The three major stock indexes were up during trading Tuesday morning, but things still look grim at the moment for investors. Looking at the balance in your investment portfolio probably doesn't feel very good lately, to put it mildly.
Yet here are two investing moves you can consider right now to ease the pain — and perhaps even take advantage of the situation.
Reassess your investing plan
Any money you've invested in stocks should be money invested for the long term — and you should expect that the market will periodically go down when you're owning them, says Tricia Rosen, principal at Access Financial Planning, based in Andover, Massachusetts.
But "if somebody is in a situation where it’s creating a lot of anxiety for them to watch the market go down, then that's an indication that they're probably not invested appropriately for what their money needs to do for them," she adds.
If that's the case, she advises revisiting your goals and making sure they still align with your investing plan. Some people are simply more comfortable with a lower-risk portfolio.
This is the first bear market many young investors are facing, and it can be scary. But if you are decades away from retirement and in the accumulation phase, it's best not to constantly look at your portfolio, Rosen says.
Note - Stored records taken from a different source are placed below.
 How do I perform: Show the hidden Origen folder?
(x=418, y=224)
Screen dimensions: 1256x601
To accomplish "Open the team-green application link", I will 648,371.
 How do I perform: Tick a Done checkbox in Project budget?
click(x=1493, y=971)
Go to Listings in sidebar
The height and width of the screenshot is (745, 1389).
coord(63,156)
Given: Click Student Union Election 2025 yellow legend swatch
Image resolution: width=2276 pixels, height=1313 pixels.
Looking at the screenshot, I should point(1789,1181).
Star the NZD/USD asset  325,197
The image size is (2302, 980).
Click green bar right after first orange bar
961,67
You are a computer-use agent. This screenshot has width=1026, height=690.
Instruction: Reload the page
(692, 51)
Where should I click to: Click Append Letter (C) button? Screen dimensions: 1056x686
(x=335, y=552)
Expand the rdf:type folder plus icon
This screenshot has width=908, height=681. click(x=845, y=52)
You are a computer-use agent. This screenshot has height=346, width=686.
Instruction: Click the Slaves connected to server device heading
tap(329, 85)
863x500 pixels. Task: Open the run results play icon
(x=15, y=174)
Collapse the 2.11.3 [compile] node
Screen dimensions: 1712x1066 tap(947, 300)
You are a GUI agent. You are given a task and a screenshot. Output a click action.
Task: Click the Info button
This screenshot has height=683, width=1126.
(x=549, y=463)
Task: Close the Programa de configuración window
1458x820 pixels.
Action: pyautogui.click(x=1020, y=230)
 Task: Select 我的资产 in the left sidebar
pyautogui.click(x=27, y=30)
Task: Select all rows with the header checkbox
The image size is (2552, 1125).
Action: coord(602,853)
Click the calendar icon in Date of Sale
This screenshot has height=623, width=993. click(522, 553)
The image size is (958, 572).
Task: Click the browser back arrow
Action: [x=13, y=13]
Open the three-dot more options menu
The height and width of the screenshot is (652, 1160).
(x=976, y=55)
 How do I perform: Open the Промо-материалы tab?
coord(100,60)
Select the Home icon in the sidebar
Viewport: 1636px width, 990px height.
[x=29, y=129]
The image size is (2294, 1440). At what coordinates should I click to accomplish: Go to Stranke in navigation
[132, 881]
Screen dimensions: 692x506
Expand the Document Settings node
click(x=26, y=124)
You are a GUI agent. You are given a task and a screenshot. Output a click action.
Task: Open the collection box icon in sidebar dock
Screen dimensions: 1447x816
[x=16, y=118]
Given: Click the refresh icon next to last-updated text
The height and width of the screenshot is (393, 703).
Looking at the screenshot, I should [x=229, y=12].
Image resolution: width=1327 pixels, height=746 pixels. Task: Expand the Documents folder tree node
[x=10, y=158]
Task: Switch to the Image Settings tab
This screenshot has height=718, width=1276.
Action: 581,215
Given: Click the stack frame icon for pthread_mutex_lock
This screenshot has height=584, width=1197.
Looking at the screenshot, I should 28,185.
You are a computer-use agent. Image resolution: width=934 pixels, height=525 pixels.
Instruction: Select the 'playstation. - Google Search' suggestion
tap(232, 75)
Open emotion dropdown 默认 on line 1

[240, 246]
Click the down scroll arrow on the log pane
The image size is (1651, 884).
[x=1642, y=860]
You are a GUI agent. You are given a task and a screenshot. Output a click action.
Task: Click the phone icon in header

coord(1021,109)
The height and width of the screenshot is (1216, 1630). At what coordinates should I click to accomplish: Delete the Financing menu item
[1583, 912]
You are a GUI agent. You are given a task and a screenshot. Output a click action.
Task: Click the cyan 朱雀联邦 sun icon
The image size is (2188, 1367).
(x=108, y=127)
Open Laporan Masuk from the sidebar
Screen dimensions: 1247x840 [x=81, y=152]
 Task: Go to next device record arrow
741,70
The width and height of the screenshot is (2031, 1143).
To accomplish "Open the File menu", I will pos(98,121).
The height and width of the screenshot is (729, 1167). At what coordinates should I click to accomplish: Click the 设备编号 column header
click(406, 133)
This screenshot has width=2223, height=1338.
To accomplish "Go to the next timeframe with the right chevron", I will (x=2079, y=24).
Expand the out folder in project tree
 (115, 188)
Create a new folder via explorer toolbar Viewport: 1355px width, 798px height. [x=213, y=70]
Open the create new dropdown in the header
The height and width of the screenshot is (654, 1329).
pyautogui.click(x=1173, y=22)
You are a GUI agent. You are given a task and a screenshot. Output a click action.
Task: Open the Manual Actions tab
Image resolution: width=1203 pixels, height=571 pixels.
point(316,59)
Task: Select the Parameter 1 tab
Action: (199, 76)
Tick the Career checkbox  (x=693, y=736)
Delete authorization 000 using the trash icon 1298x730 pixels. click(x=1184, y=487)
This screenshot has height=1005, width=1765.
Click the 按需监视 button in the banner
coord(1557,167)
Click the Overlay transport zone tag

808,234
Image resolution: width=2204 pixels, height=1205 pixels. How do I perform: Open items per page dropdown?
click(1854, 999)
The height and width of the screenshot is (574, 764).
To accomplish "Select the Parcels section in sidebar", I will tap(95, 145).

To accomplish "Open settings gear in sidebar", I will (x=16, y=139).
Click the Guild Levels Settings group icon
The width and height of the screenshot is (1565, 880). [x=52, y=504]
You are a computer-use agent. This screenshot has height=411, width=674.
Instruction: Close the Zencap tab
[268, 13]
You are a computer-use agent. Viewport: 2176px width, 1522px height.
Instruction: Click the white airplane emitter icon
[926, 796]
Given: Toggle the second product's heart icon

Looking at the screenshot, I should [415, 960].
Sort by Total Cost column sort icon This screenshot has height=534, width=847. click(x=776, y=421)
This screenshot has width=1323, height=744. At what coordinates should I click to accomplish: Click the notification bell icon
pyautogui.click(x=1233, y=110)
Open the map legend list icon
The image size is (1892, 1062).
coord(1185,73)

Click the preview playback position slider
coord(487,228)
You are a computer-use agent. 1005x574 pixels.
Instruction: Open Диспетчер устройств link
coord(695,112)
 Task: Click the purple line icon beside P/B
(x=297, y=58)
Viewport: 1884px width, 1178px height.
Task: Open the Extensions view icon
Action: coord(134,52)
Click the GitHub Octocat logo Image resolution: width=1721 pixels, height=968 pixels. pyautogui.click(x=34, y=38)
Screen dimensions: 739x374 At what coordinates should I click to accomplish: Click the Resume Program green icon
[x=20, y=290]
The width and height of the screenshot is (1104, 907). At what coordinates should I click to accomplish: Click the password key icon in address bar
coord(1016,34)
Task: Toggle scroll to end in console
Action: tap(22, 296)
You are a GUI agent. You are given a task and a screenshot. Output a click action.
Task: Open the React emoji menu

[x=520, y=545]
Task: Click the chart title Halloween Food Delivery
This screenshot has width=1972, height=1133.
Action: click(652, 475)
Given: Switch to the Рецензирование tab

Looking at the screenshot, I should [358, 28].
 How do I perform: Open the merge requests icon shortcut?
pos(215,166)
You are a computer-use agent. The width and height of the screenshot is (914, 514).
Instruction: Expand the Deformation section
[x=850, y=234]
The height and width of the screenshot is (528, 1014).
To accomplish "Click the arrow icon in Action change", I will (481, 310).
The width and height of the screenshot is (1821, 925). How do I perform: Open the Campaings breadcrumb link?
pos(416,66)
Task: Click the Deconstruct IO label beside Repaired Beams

Remember that market downturns are to be expected, and that history tells us stocks always recover, eventually.
On the other hand, if you're a retiree and you're relying on your investments to cover your short-term needs, it's a good time to make sure you have have a high portion of assets considered less risky, like bonds.
In general, investors should be regularly rebalancing their portfolios, which refers to buying and selling investments to get the weightings back to you what makes sense for your financial situation, goals and risk tolerance.
Take advantage of low prices for stocks
A bear market may have you feeling queasy, but it can also be a buying opportunity if you have some cash you've been meaning to put to work.
"Bear markets are the time to be a buyer, not a seller, of stocks," Christopher Ballard, managing director of Check Capital Management, told Money in June.
That means keeping calm and not selling your stocks in a panic, but it also means viewing low prices as an opportunity.
Ballard said to think of these stock prices like a sale at your favorite store: You’re getting them 20%, 30% or 50% off, but you still have to be smart about your purchases and make sure what you're buying aligns with your long-term investing goals.
Financial advisors tend to recommend dollar-cost averaging — a strategy that entails investing a set amount regularly, like $100 a month — as opposed to trying to time the market with a strategy like "buying the dip."